WANDA HAMMOND, PLAINTIFF,
v.
BETH ISRAEL MEDICAL CENTER,
DEFENDANT.



The opinion of the court was delivered by: Naomi Reice Buchwald United States District Judge

MEMORANDUM AND ORDER

Plaintiff Wanda Hammond brings this action against defendant Beth Israel Medical Center, alleging wrongful termination on the basis of her race and gender. Presently before us is defendant's motion to dismiss the complaint for failure to comply with court orders and the rules governing discovery.

For the reasons stated herein, defendant's motion is granted in part and denied in part.

BACKGROUND*fn1

Plaintiff was provisionally employed as a counselor in the Stuyvesant Square Outpatient Department at Beth Israel Medical Center from April 27, 2009 to July 22, 2009, when she was discharged. After exhausting her claims with the Equal Employment Opportunity Commission, plaintiff commenced this lawsuit pro se on November 19, 2009, alleging that she was treated unfairly as a result of her race and gender, which ultimately culminated in her termination.

The Court held an initial pretrial conference on April 1, 2010. Plaintiff and defendant spent the next three months negotiating a settlement, but plaintiff would not agree to a key precondition of payment. The Court held a teleconference on July 9, 2010 to assist the parties with their discussions, but plaintiff nonetheless decided against settling the case. On July 13, 2010 the Court ordered the parties to proceed with discovery, setting an end-date of November 12, 2010 for the completion of all discovery.

Defendant served plaintiff with a set of document requests and interrogatories on August 25, 2010. Two weeks later, defendant granted plaintiff an extension of time to respond from September 29, 2010 to October 4, 2010, explaining that a longer extension was infeasible because of the November cut-off for discovery. Plaintiff then requested an extension from the Court, which gave plaintiff until October 25, 2010 "to produce the documents requested," in anticipation of the parties' participation in mediation proceedings. (Decl. of Rory J. McEvoy ("McEvoy Decl."), Ex. 6.) In the meantime, the Court stayed all other discovery.

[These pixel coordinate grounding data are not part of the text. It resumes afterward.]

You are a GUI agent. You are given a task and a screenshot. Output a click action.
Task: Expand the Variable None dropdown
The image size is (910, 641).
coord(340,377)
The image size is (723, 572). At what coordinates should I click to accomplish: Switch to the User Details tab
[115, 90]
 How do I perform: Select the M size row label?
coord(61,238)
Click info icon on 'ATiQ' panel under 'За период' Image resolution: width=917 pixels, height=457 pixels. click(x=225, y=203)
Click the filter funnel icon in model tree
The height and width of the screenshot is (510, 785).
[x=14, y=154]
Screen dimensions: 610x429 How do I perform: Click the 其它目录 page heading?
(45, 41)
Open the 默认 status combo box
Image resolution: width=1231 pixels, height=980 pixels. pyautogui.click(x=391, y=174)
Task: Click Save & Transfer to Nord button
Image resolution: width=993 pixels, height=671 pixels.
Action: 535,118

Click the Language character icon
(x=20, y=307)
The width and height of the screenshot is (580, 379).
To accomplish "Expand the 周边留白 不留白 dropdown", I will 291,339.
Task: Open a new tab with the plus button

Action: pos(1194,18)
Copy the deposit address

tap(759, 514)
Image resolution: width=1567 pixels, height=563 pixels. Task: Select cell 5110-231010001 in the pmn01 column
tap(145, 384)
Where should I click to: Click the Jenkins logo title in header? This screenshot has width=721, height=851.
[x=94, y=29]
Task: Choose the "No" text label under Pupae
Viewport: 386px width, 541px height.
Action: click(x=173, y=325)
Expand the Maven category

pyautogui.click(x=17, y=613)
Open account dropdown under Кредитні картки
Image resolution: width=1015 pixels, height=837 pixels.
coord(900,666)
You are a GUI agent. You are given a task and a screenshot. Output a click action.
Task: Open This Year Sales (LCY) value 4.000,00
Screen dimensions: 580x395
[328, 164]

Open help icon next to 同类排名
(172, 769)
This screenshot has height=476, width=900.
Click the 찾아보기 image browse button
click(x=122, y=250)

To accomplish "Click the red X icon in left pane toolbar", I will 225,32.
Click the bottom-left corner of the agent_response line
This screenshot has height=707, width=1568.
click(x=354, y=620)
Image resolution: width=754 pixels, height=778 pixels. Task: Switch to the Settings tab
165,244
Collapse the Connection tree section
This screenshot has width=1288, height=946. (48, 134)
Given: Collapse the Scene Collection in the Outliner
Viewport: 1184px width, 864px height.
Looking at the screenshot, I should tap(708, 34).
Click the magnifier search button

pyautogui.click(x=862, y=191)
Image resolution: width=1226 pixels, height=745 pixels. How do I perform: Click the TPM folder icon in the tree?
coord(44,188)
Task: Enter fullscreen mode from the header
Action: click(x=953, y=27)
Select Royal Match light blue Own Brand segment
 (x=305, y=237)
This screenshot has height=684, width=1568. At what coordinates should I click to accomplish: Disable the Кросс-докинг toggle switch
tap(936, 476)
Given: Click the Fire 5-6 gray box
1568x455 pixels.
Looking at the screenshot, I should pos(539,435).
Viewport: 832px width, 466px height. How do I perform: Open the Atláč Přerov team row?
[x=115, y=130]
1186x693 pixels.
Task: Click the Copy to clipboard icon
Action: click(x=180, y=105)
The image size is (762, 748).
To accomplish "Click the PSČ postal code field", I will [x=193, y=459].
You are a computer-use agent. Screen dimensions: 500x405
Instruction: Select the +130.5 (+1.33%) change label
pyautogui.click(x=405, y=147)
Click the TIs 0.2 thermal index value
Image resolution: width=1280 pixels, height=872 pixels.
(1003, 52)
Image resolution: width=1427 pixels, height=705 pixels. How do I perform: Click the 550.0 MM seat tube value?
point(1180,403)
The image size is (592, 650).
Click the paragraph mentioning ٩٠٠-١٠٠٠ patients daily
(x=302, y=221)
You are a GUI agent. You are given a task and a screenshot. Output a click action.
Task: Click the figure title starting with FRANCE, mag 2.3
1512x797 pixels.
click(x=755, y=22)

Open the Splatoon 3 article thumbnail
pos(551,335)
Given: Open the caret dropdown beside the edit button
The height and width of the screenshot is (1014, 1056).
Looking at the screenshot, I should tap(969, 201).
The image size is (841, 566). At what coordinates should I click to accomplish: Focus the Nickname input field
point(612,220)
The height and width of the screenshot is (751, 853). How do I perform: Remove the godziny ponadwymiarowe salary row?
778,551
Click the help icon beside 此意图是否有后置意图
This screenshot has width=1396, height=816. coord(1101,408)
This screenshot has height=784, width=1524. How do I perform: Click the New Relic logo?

Despite this extension, plaintiff failed to produce any documents by the October 25, 2010 deadline, and the Court held another teleconference with the parties on November 2, 2010 to discuss the issues with discovery. During that conference, the Court stayed all discovery pending the close of the mediation, but it instructed plaintiff to gather all documents responsive to defendant's requests and prepare responses to the interrogatories in the event a settlement could not be reached. The Court also took the opportunity to warn plaintiff that her future cooperation was an essential piece of her responsibility as a litigant.

By the end of December, the parties had gained no ground in settling, and the Court lifted the discovery stay. By letter dated December 29, 2010, the Court instructed plaintiff "to respond to defendant's document requests and interrogatories by January 19, 2011," and it set March 15, 2011 as "a firm cut-off for all discovery in this case." (Id., Ex. 9.)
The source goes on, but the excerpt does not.